I say the words, but I don’t mean them. I can’t imagine sending him anywhere. He’s going to be where I am until hisdying day. Or mine, if it comes first, I guess. Because anything can happen.
We don’t speak again after that. I eventually nod off, and am woken up a short time later to Dad telling me to get to bed. We head inside, I lock the doors and help him get ready for bed even though he tells me he’s fine. He kisses my forehead, tells me he loves me, and gets into bed. I go into my room, change, and before I plug my phone in, I stare at it, wondering if I should text Kaison. Dad’s words keep repeating in my head. About living my life. About it being what he wants. I get that, and I appreciate it, but I can’t. Dad doesn’t know what it’s like, and there’s no way I would ever tell him. He doesn’t need to know that I dumbed down what it’s like. I don’t want him feeling guilty.
I open the text thread with Kaison and scroll through our messages. We chatted a little bit back and forth earlier. He told me when he was awake, thanked me for the food, asked how me and Dad were. I told him about the heart attack, because I hadn’t done that yet. Things have been hectic. Of course he showed how amazing he was by asking a million questions, showing me he cares. And he didn’t just ask about Dad, he asked what I was doing for myself.

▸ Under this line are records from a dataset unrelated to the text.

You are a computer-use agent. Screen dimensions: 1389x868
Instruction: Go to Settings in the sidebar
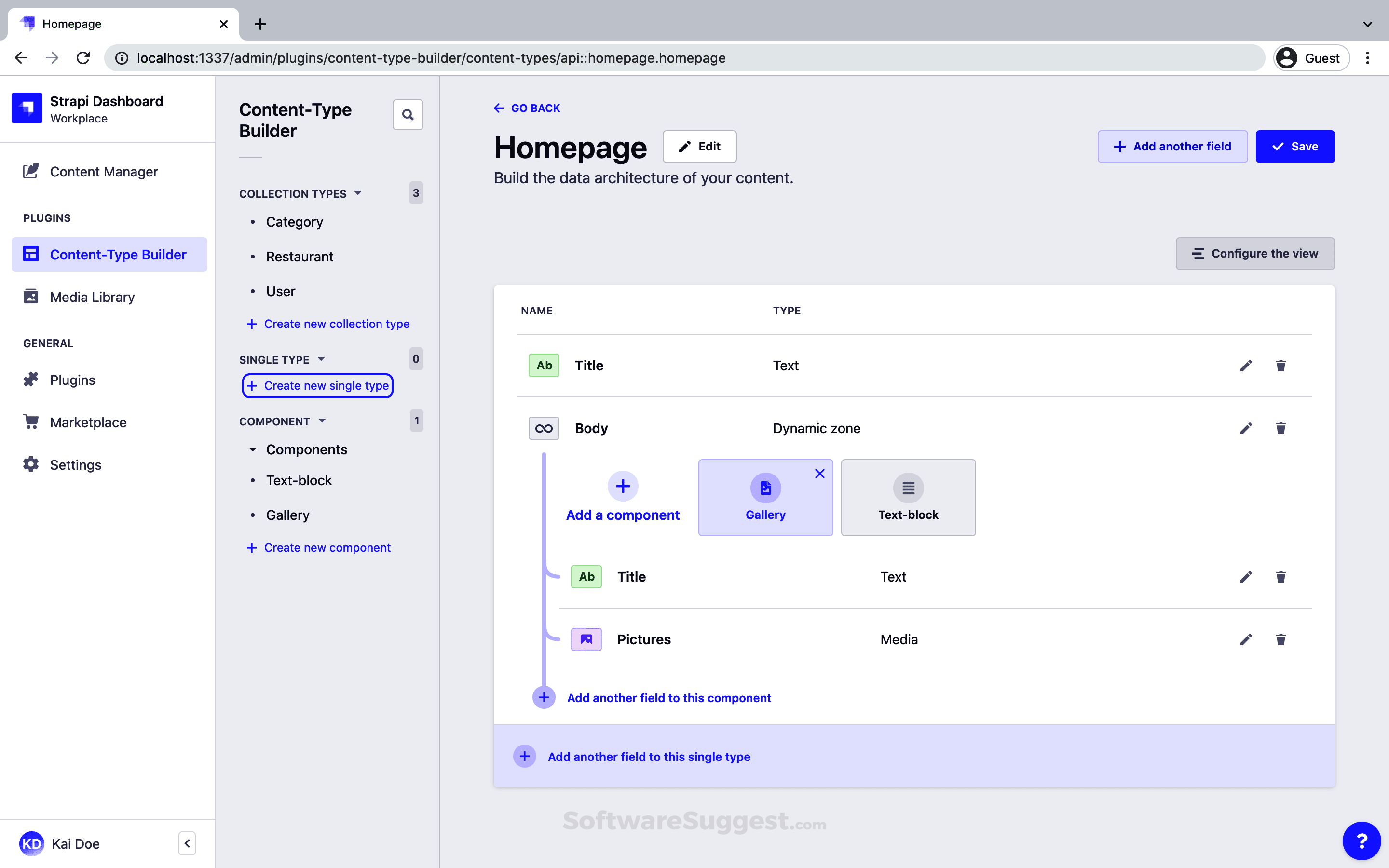75,464
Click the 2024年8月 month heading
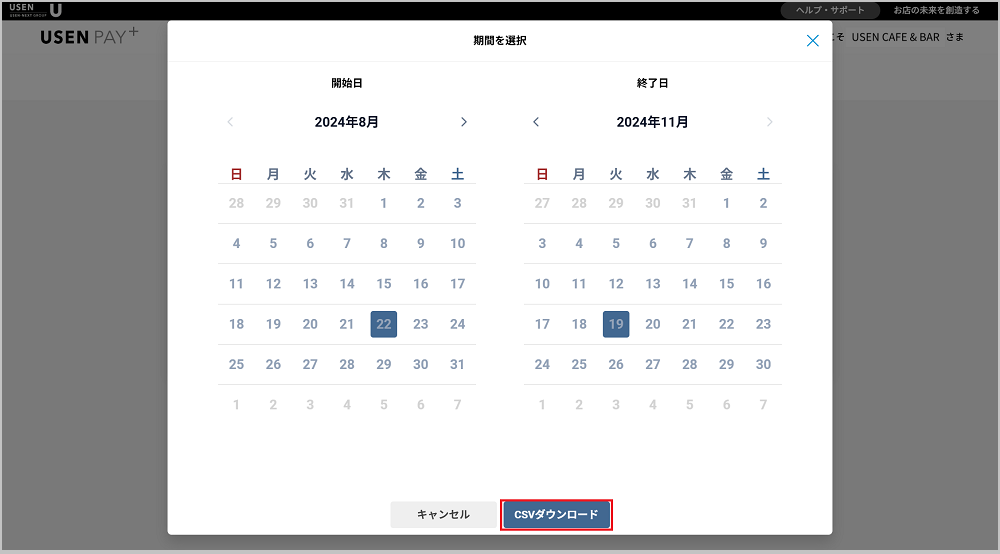1000x554 pixels. coord(346,122)
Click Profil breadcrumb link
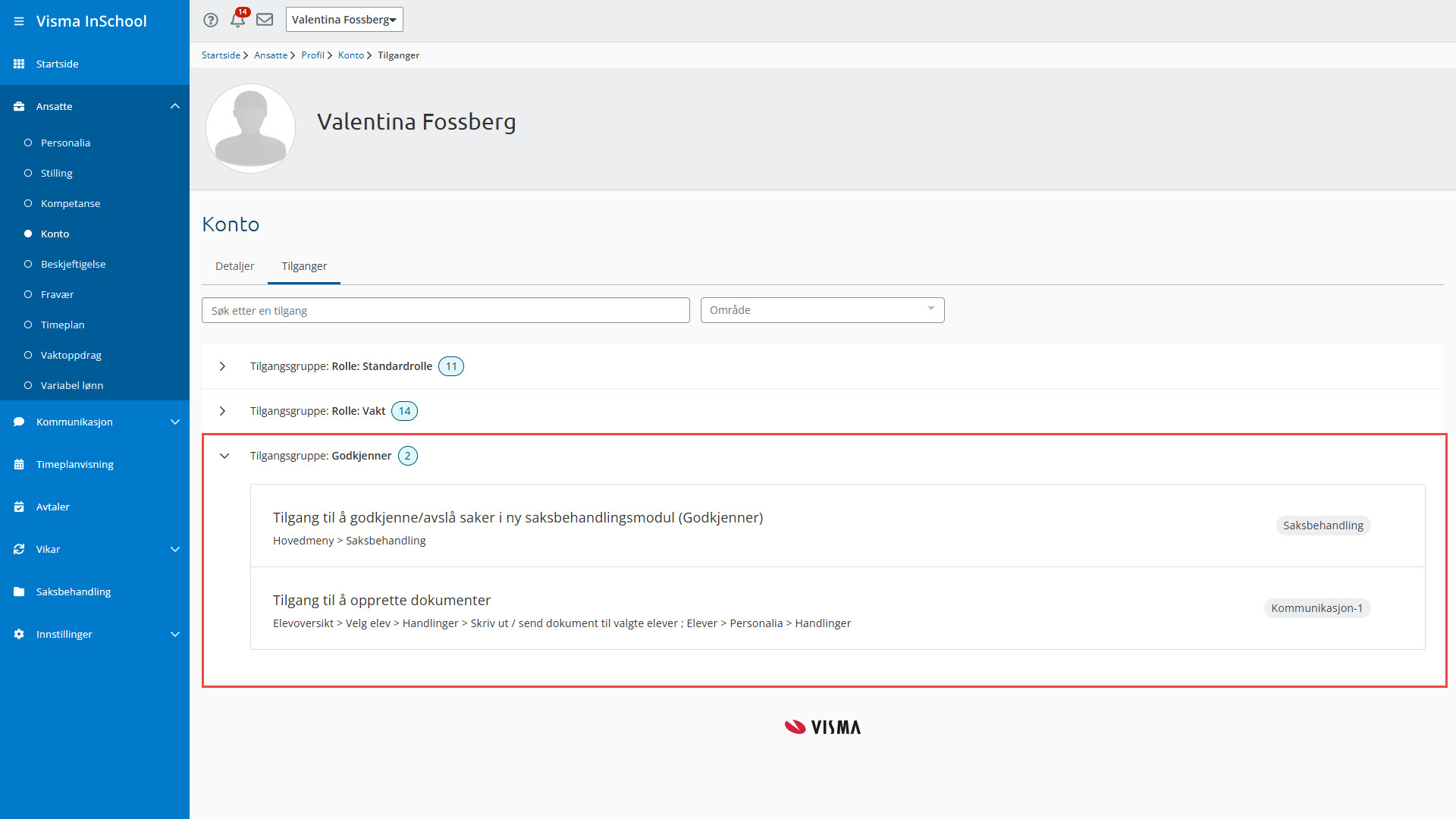 coord(312,55)
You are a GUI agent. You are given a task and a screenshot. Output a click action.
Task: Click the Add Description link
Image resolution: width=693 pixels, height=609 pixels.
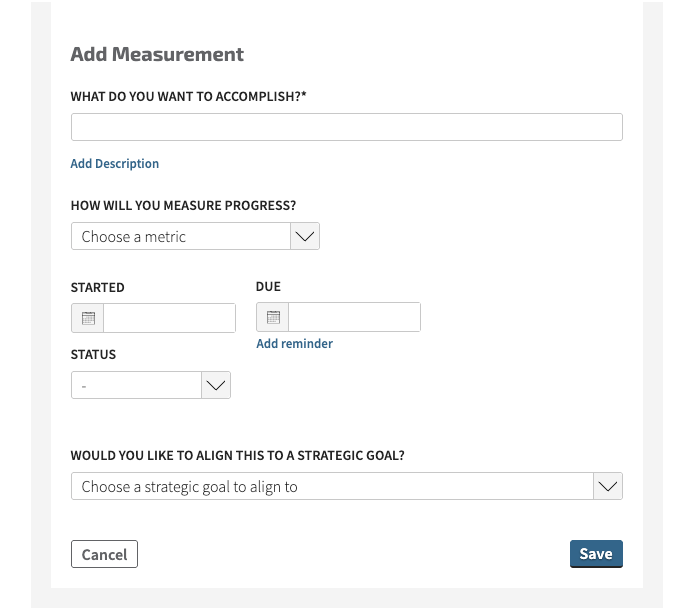pyautogui.click(x=115, y=164)
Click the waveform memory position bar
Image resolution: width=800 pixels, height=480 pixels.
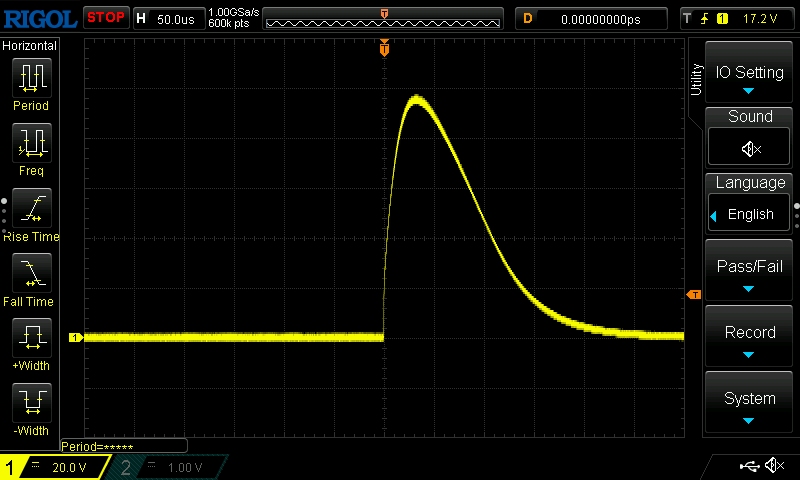pyautogui.click(x=384, y=19)
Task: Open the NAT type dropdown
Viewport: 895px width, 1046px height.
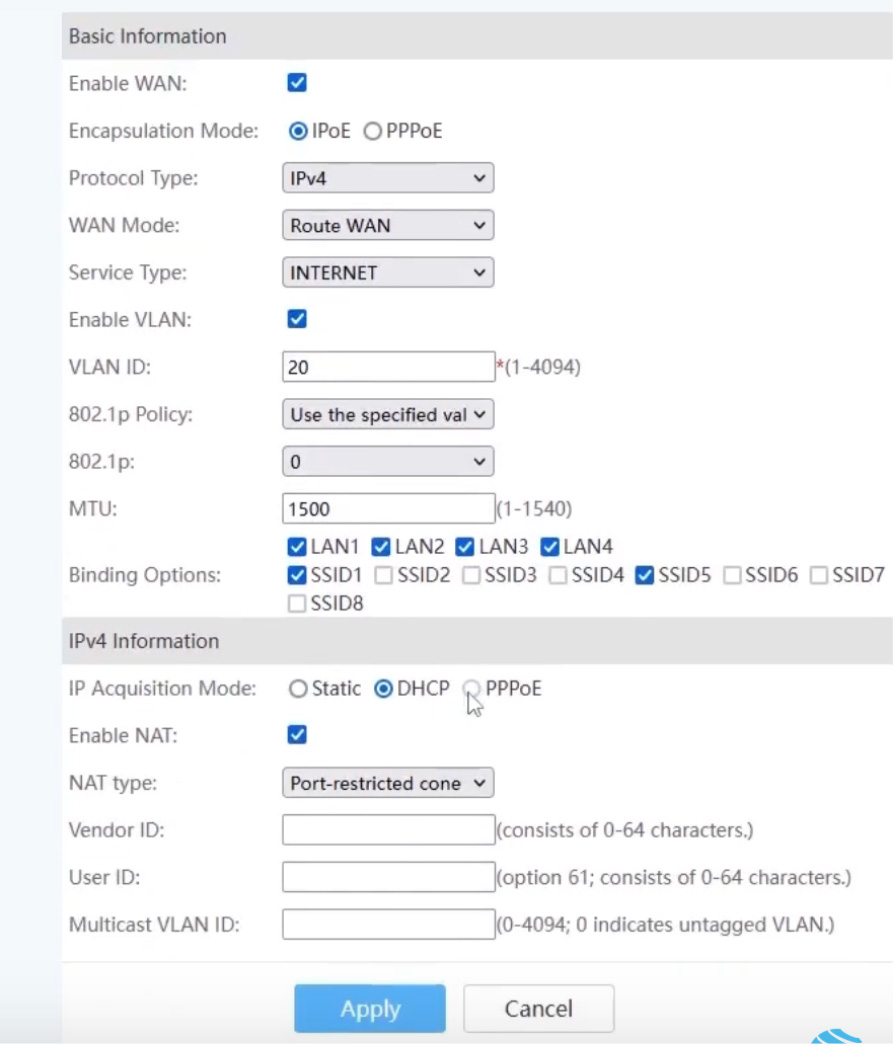Action: [x=387, y=783]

I scroll up more, looking at all the texts of him telling me he misses me and wants to see me. It makes my chest warm, knowing he has feelings for me. I have feelings for him too. It’s strange, but it’s there. Some weird connection we have that I can’t explain. We fit together just right. I guess sometimesthat just happens. If I put time and effort into this, it could be something good. We could work through the issues we have and make a life together… but I can’t. I have too much going on, too much to risk. Maybe Kaison and I will meet in another life. That’s the best I can hope for.
I’m dreaming about hospital machines beeping, Dad lying in the bed, unable to breathe. No one is helping. I’m glued to my chair, screaming and trying to get up, but I can’t. Nurses and doctors walk by, but no one comes in. No one hears me. No one helps. I watch in horror as my dad chokes, gasps for air, clawing at his neck as if some invisible force is choking him. Tears pour down my cheeks, my heart is pounding, I’m going to be sick.